小児在宅医療

名古屋駅から東海道線上りに乗り換えて15分、大府駅に降り立った。2月2日のことで、初めての土地である。愛知県は全国で最も地方交付税不交付団体市町村が多く、大府市もそのひとつで豊かな市といえる。ところがその駅前にはコーヒーショップもなく、やむなくミスタードーナッツで飲むことになった。タクシーも並んでいる風でもない。ようやく来合わせたタクシー運転手がこうこぼす。トヨタのケチケチ社風がすみずみまで行き渡り、街にカネがまわらない。数年前に豊田章一郎社長の自宅に呼ばれて、役員を送ってくれとチケットまで渡されたのに、その役員は、まだ列車が走っているから最寄の駅まででいいと降りてしまう。思わずタクシーチケットまでチェックされるのですかと聞いたが返事はなかった。名古屋はつまらない街だと嘆く。勤倹を重んじた将軍吉宗に対抗して、万事華美を尊んだ尾張藩主・宗春も嘆き悲しんでいるといわねばならない。
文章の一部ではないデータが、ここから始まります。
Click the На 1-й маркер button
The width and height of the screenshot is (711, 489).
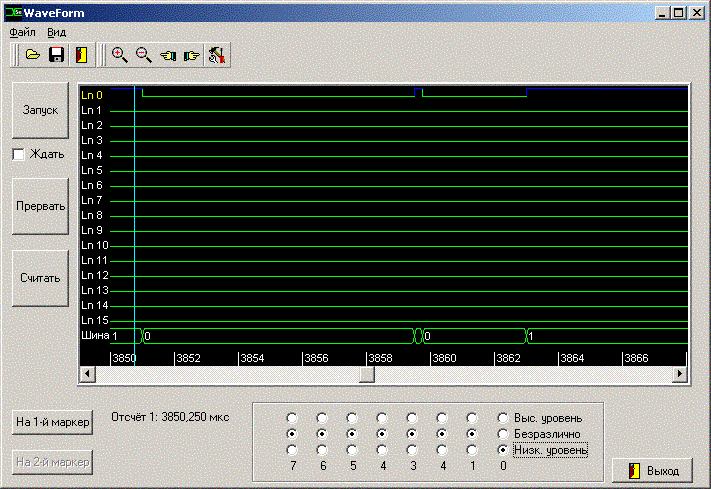(x=53, y=423)
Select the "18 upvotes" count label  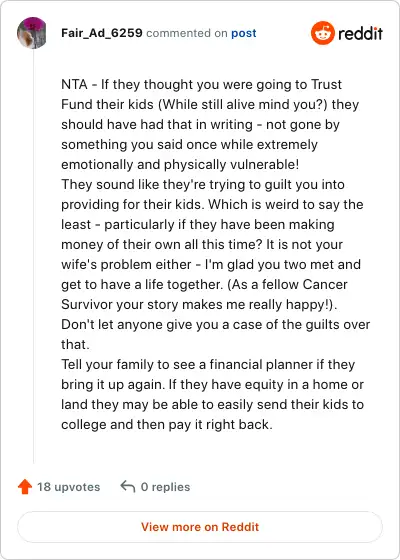(69, 487)
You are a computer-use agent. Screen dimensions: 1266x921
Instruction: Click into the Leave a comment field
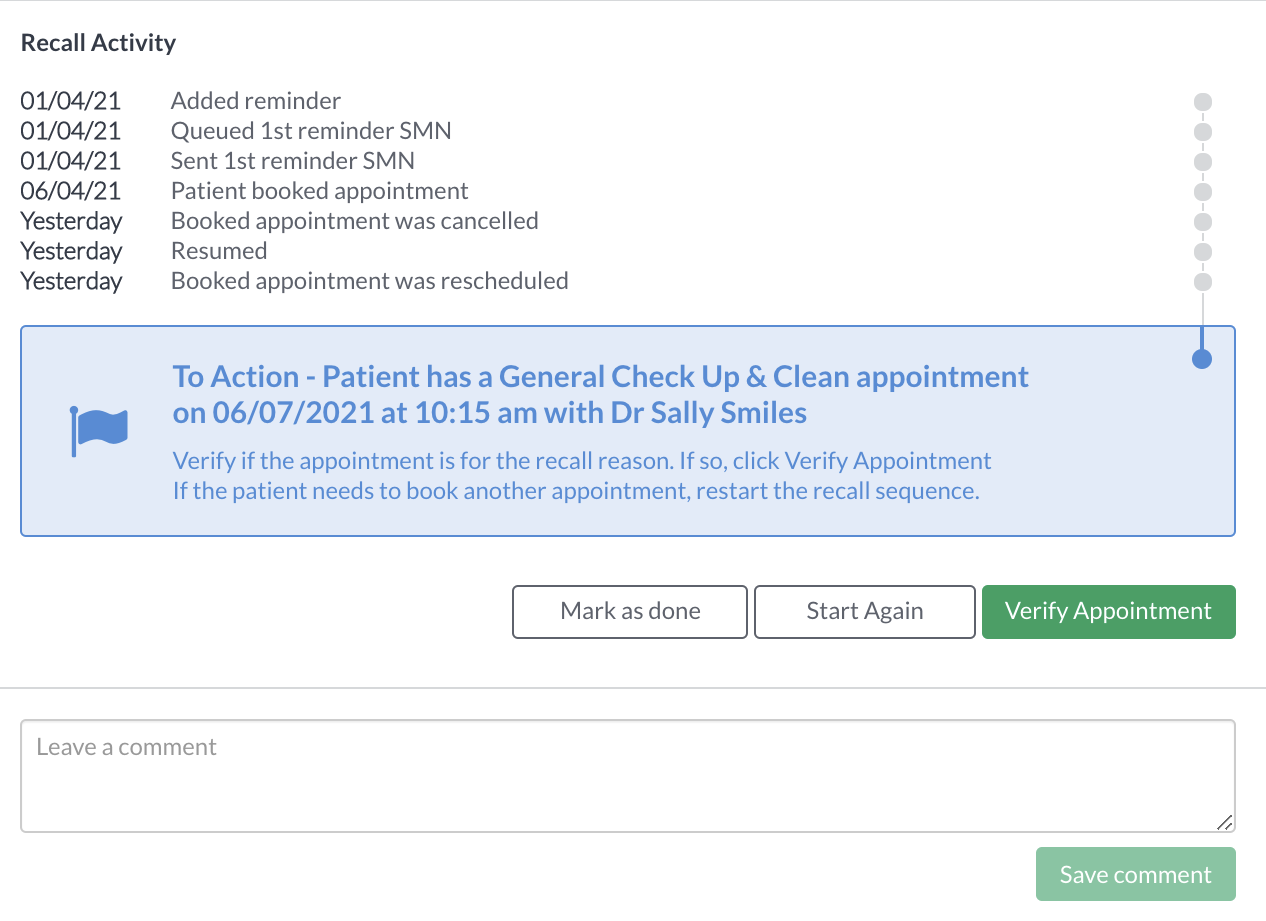628,776
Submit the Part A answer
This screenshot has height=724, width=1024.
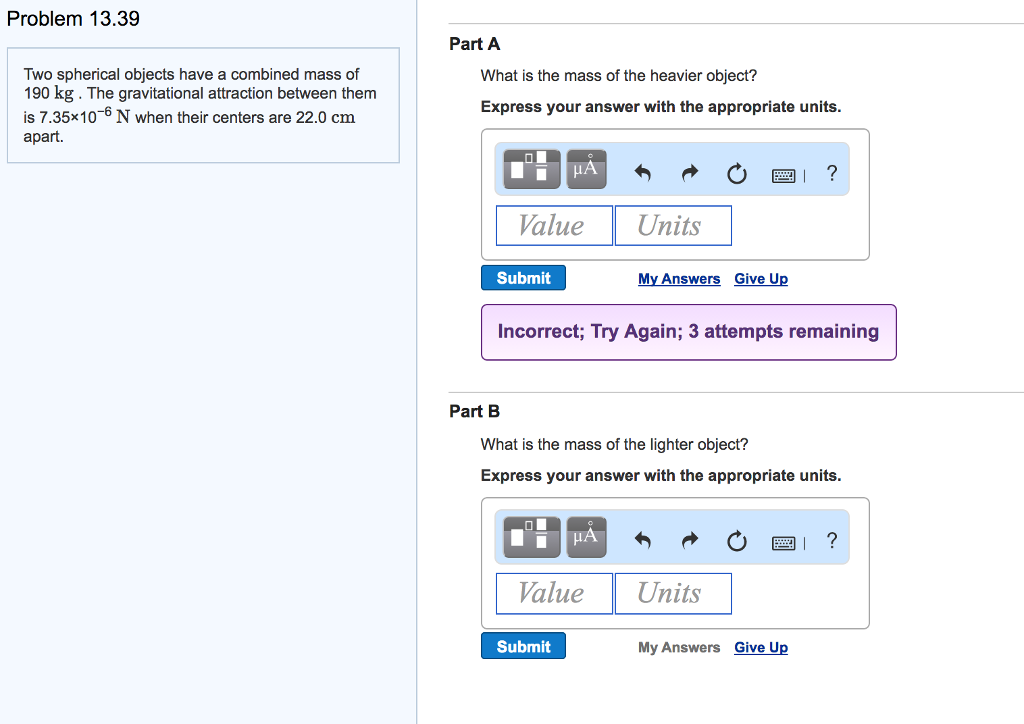point(523,278)
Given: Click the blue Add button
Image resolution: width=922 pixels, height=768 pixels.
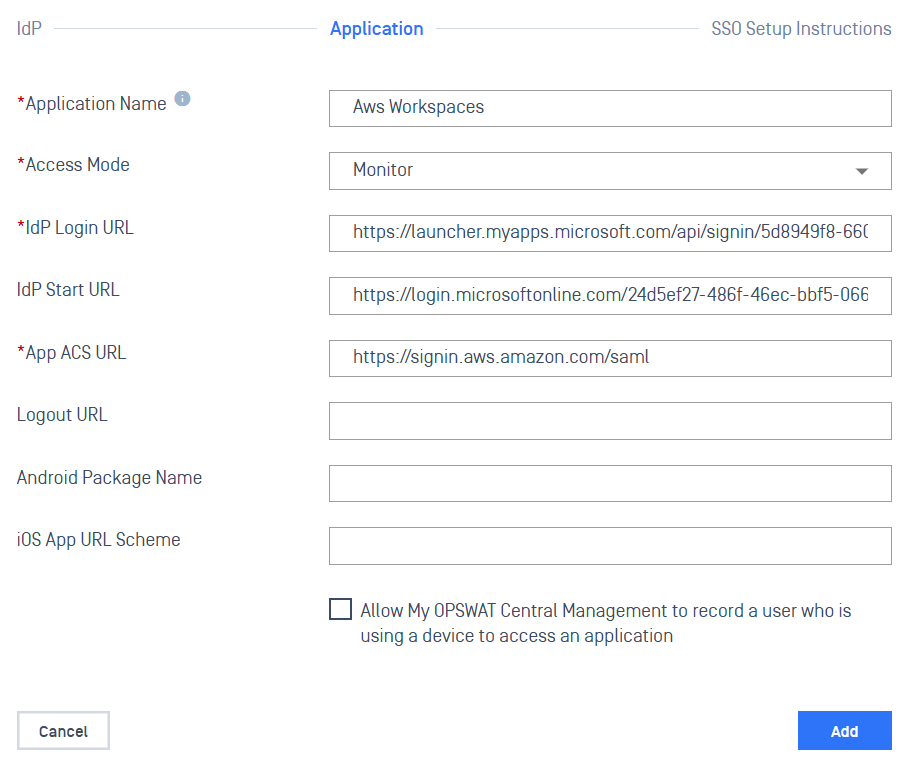Looking at the screenshot, I should pyautogui.click(x=844, y=731).
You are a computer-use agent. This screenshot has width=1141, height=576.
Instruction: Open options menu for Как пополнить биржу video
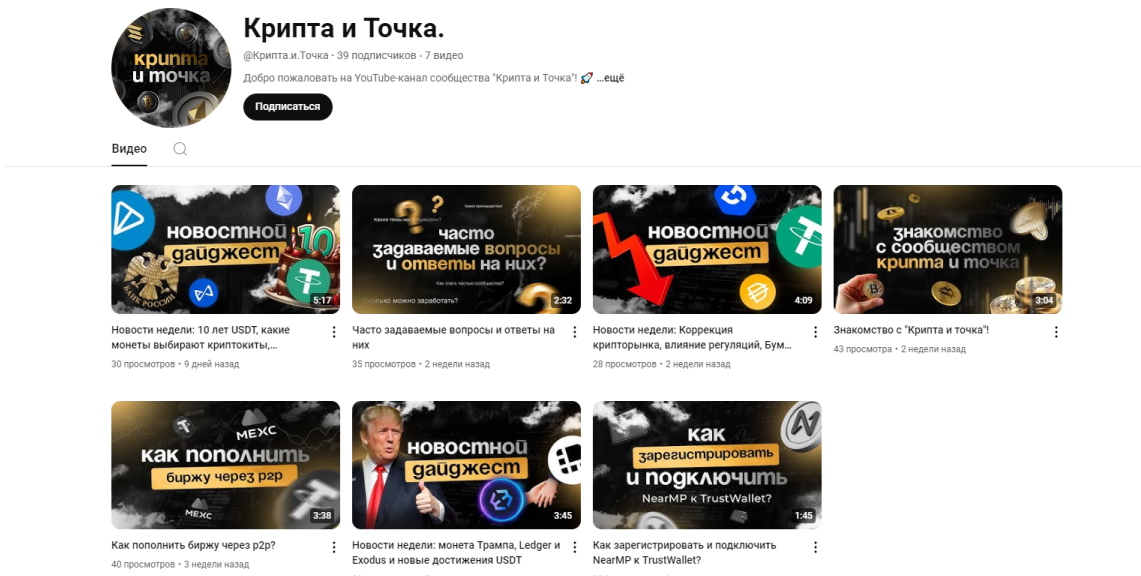point(334,547)
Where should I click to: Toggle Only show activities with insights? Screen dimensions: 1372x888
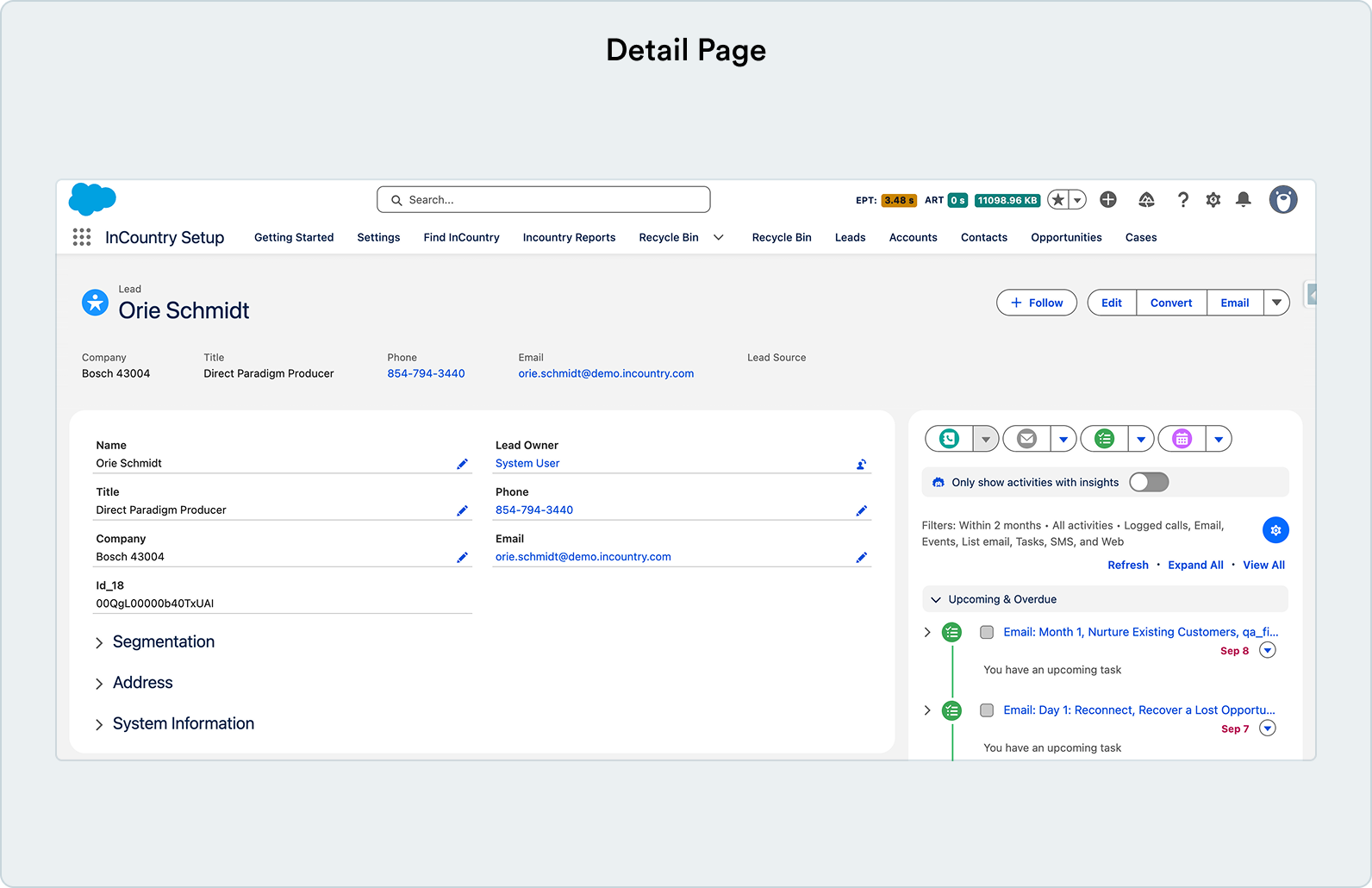pyautogui.click(x=1149, y=482)
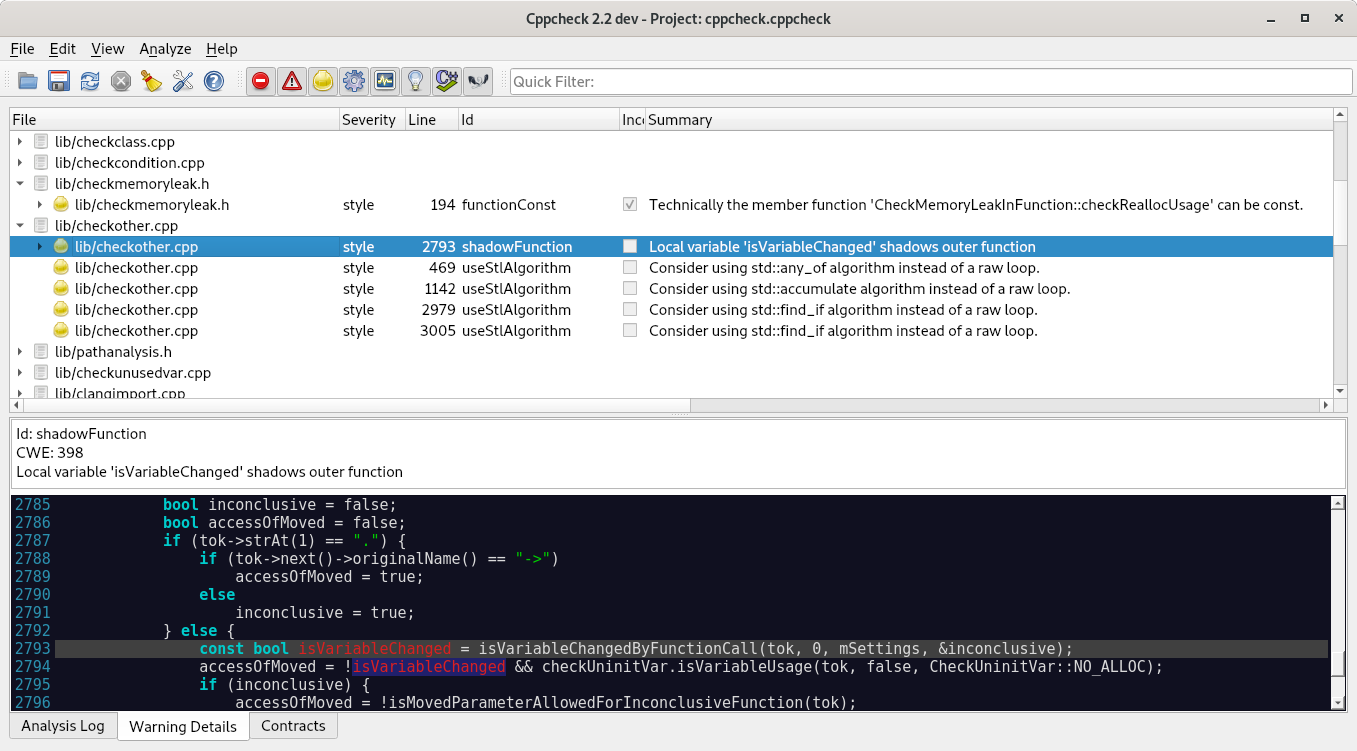Sort results by the Severity column header
Screen dimensions: 1357x751
tap(369, 120)
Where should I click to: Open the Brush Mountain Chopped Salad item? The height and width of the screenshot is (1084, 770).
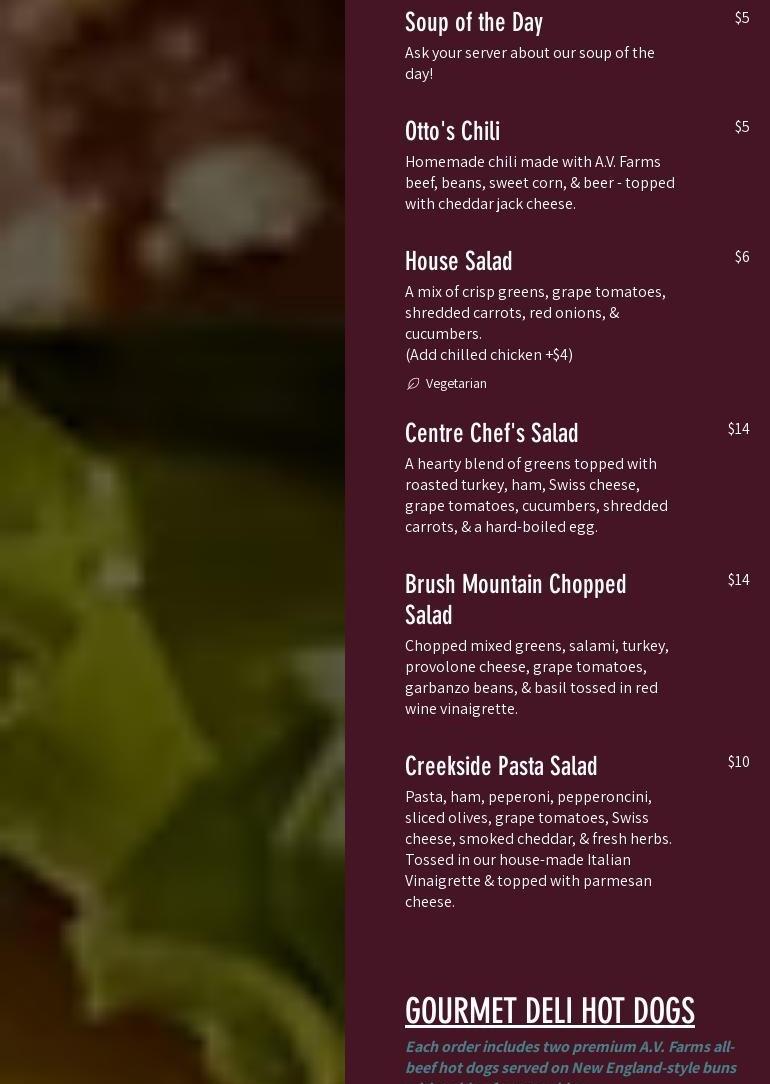(516, 599)
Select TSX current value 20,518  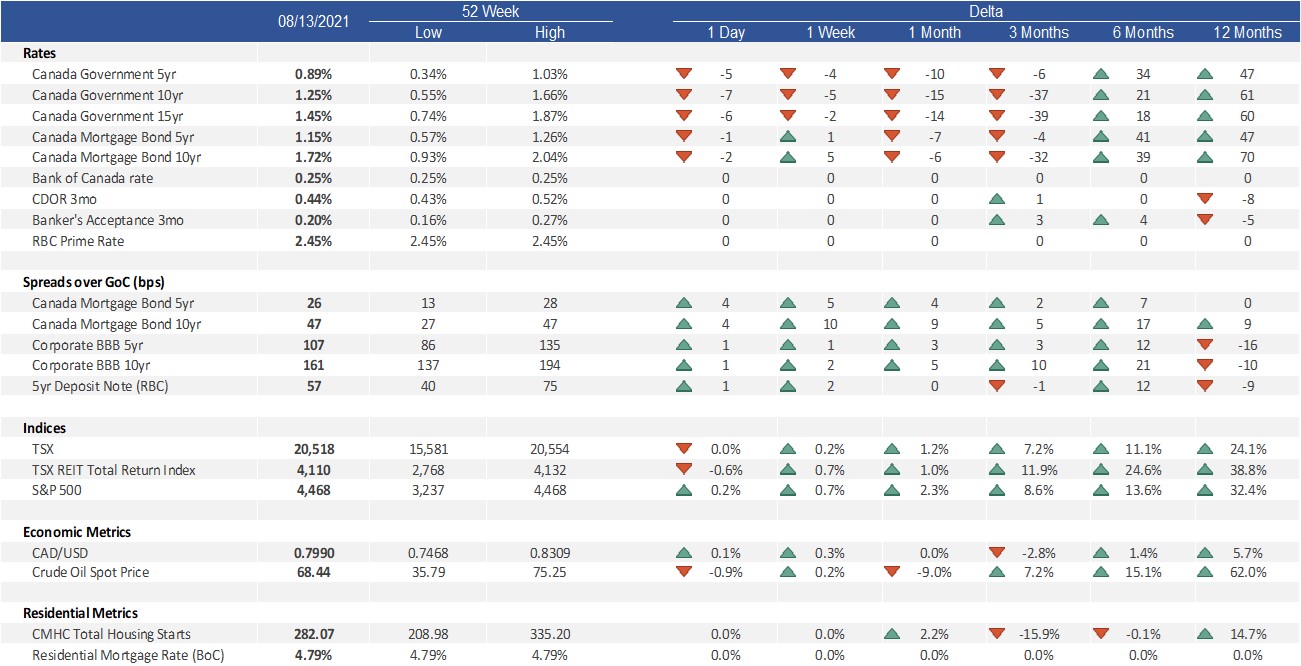(x=312, y=449)
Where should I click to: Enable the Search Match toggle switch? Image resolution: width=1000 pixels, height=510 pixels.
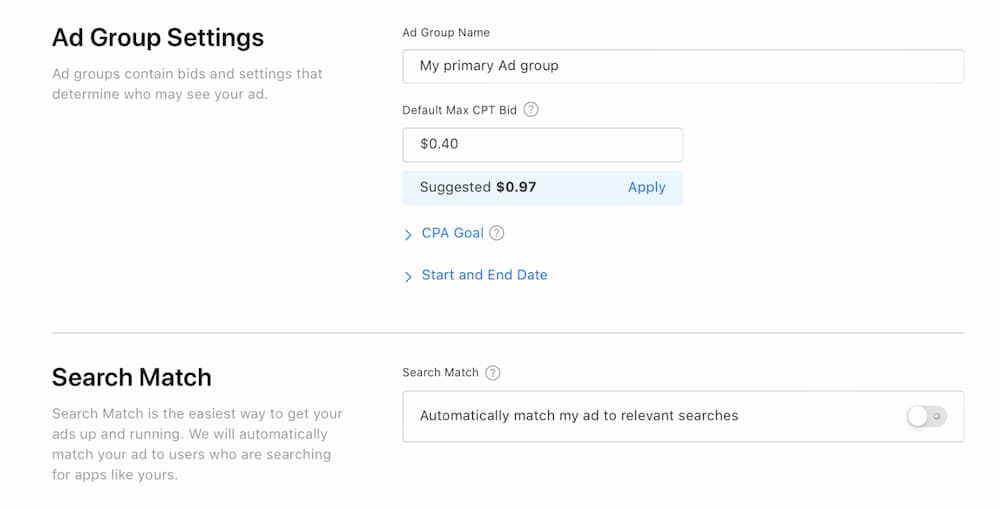[x=926, y=416]
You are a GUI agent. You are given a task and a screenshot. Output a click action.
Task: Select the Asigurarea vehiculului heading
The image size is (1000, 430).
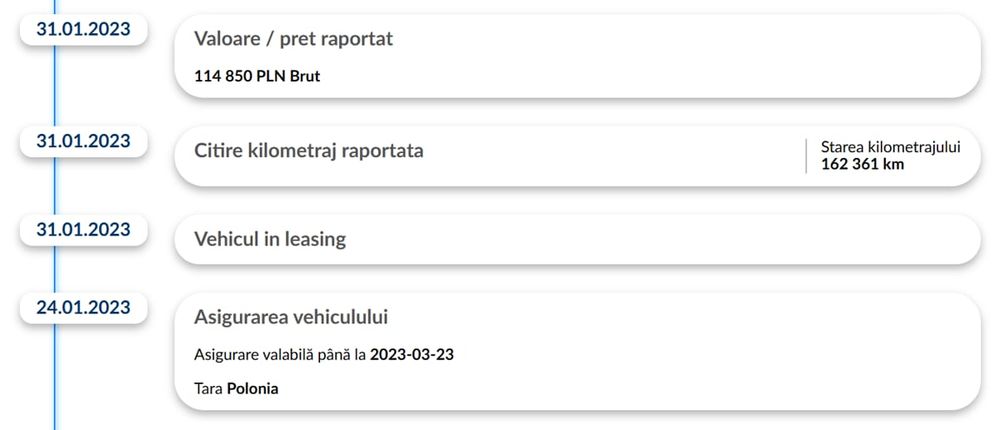(291, 317)
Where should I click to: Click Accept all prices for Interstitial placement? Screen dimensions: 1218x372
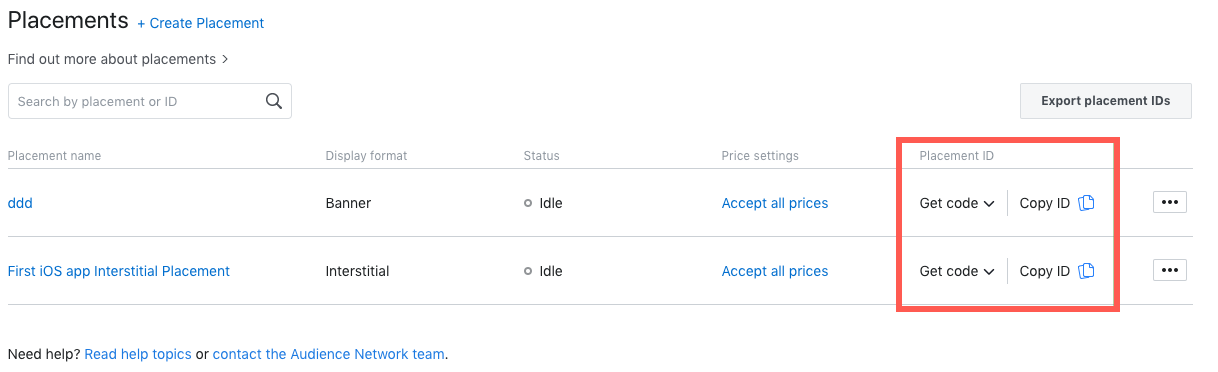pyautogui.click(x=775, y=271)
 目的は、大府市にある国立長寿医療研究センターで開かれた、在宅医療連携拠点となる行政、病院、診療所が集まっての活動状況を交換し合う会議である。このセンターは国立だけに膨大な敷地に病院も併設している。病院にはもの忘れセンターがあり、研究部門では認知症先進医療開発センター、老年学・社会科学研究センターなど、なるほどと思われる部門がある。効率一辺倒のトヨタ系列工場群とは相容れない感じもするが、これはあふれる車需要に押し出されて、あとから押し寄せたのだろう。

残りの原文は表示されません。